■ **WORK REQUIRED**:
Your answer is a copy of every line in the records where "computer" appears.

____________

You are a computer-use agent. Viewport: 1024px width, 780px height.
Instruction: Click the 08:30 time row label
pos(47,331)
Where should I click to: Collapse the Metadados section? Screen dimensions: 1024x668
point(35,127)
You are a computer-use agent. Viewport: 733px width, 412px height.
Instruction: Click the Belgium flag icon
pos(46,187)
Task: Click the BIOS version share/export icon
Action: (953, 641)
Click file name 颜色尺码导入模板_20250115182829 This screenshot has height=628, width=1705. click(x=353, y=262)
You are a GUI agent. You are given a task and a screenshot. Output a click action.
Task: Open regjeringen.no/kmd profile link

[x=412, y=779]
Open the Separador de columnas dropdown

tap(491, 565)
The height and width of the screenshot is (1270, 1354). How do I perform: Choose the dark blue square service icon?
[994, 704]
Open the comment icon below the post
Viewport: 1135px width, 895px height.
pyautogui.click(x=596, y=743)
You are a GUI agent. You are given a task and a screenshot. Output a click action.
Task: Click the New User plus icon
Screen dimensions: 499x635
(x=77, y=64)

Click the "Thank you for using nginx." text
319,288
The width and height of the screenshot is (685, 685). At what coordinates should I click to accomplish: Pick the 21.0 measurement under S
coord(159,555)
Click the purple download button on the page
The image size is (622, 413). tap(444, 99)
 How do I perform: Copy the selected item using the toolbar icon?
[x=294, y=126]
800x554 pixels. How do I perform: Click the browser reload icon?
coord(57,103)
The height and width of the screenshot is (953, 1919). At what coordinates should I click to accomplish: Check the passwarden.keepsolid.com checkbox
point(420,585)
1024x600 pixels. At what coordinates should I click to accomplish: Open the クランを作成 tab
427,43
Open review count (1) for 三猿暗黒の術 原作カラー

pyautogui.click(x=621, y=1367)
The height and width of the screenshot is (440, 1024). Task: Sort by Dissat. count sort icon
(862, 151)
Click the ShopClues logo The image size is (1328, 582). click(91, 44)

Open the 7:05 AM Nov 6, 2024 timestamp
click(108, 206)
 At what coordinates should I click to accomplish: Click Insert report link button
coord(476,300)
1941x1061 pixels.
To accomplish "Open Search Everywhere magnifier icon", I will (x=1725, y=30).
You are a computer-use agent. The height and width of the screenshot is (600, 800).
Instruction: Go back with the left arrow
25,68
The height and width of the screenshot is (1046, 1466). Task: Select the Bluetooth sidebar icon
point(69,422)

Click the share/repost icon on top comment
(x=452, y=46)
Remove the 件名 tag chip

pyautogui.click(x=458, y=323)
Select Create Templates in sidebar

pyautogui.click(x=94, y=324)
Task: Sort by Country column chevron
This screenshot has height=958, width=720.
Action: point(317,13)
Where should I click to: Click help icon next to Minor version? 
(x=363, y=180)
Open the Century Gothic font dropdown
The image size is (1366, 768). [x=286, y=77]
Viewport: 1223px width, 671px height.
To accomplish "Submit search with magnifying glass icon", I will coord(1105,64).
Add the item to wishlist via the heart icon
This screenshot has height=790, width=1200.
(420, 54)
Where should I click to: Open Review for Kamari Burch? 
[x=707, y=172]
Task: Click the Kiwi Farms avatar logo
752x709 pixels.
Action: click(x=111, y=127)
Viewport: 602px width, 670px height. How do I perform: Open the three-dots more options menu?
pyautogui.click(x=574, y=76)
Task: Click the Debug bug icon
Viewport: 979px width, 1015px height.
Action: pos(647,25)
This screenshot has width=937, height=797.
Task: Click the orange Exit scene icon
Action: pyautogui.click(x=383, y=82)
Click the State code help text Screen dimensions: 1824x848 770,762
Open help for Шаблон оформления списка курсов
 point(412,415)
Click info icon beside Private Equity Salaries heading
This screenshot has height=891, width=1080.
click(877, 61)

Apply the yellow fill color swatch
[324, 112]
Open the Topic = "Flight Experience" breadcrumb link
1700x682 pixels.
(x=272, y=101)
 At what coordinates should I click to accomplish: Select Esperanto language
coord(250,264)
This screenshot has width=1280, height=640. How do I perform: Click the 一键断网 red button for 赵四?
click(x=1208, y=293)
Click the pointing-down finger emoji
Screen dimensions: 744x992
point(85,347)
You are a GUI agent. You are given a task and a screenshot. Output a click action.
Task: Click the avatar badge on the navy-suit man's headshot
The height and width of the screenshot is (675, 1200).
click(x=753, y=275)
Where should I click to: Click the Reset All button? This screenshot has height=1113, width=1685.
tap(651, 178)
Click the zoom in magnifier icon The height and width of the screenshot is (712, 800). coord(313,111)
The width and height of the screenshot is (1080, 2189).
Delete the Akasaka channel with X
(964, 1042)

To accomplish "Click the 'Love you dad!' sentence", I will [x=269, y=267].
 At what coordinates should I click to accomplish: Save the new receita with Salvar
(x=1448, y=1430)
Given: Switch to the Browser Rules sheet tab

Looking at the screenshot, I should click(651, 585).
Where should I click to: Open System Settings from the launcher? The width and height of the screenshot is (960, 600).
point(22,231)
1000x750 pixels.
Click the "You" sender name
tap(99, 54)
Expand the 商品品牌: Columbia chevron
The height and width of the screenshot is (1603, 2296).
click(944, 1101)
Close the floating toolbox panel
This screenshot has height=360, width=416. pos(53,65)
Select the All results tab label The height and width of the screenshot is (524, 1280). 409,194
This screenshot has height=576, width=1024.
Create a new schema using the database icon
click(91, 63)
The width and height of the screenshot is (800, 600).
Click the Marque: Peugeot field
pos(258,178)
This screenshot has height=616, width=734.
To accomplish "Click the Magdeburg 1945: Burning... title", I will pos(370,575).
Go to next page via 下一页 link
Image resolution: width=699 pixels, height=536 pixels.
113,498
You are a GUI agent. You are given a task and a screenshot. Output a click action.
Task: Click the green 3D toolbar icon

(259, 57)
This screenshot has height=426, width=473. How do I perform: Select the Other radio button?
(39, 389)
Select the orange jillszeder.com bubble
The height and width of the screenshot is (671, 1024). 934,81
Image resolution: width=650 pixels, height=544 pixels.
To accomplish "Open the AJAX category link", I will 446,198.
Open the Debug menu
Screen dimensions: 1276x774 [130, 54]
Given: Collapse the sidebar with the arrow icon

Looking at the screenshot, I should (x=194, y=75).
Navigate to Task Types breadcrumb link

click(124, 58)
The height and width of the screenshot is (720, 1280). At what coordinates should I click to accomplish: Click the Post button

____________

■ **OUTPUT OF THE TASK**:
You are a computer-use agent. Viewport: 1024px width, 780px height.
You are a computer-use agent. Viewport: 733px width, 412px height.
You are a computer-use agent. The height and width of the screenshot is (600, 800).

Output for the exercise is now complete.